Restructuring and decentralising the health bureaucracy into 31 pieces, as we have just seen Federally, unless there is new investment and strong national oversight, will be another distraction and a false dawn.

State governments must invest in and rebalance their investments so that there is an accessible, dynamic and expert community mental health system. New spaces and cultures must be developed, since emergency departments and short-stay-risk containment units are no place for distressed, disturbed and often disturbing people with acute mental illness.

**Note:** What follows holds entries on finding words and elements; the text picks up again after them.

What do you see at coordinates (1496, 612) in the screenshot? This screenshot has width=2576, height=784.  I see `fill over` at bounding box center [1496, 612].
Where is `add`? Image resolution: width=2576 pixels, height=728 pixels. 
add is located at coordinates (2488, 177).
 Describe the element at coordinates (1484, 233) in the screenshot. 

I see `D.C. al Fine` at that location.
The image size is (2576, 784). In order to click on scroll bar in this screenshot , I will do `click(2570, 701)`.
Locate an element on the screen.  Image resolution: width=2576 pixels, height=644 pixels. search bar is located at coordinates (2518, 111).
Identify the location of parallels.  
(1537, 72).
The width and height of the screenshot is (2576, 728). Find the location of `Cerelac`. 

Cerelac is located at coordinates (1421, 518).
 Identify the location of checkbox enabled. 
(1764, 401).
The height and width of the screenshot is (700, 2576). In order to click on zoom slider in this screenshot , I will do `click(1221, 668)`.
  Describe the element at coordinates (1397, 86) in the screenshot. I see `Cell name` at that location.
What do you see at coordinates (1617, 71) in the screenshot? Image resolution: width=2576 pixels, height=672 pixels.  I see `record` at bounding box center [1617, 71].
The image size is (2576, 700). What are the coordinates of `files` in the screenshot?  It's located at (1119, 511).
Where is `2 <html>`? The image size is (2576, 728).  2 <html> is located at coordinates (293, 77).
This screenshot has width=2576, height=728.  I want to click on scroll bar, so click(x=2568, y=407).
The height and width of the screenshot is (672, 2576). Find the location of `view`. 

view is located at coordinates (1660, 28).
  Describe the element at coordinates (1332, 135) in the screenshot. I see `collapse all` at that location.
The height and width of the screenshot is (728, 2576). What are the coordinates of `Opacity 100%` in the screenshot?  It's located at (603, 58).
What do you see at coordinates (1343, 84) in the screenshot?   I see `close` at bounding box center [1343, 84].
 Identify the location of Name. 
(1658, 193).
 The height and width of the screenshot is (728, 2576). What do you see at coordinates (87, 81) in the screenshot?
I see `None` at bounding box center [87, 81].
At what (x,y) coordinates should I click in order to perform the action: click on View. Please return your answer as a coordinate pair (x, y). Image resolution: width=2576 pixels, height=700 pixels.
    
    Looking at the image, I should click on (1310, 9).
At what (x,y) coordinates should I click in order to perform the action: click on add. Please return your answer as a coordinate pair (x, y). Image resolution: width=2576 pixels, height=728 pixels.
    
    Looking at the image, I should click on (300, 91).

The governance of mental health care can no longer be entrusted to acute hospital CEOs without more financial and operational autonomy for mental health programs. A direct and transparent relationship with State health departments for the mental health system is now essential. State community mental health services should move to embed and engage with primary care and other community services such as housing and employment. And there must be the same level of respect for clinical expertise, evidence and research capacity in mental health care as we see in general medical care, since these are the drivers of quality and humane care.

We have seen an alarming decline in capacity and quality as services have descended over the past decade into a generic risk-obsessed model, and hence to a one-size-fits-all, lowest common denominator approach.

In Victoria, there seems at last to be a recognition by the incoming Andrews Government that things have hit rock bottom in its once vaunted mental health system. That we must deal with the fundamentals not the superficial and peripheral. This will means a major shake up and new investment. Will the government be committed enough to go down this track?

Australia has an enviable track record of innovation in new models of mental health care, notably Better Access, home-based treatment, early psychosis and youth mental health. October 11 will be celebrated as ‘Headspace Day’ to mark the 10th anniversary of this nationwide successful evidence based network of services.

But these beachheads are only the start. Headspace is only the entrance foyer and front room of what needs to a whole house. There are many rooms still missing.

Specialised expertise in more complex illnesses, not only early psychosis, is the next project. It was heartening that the Turnbull government strongly recommitted to these world-leading templates of care at the election, but further investment and growth is essential.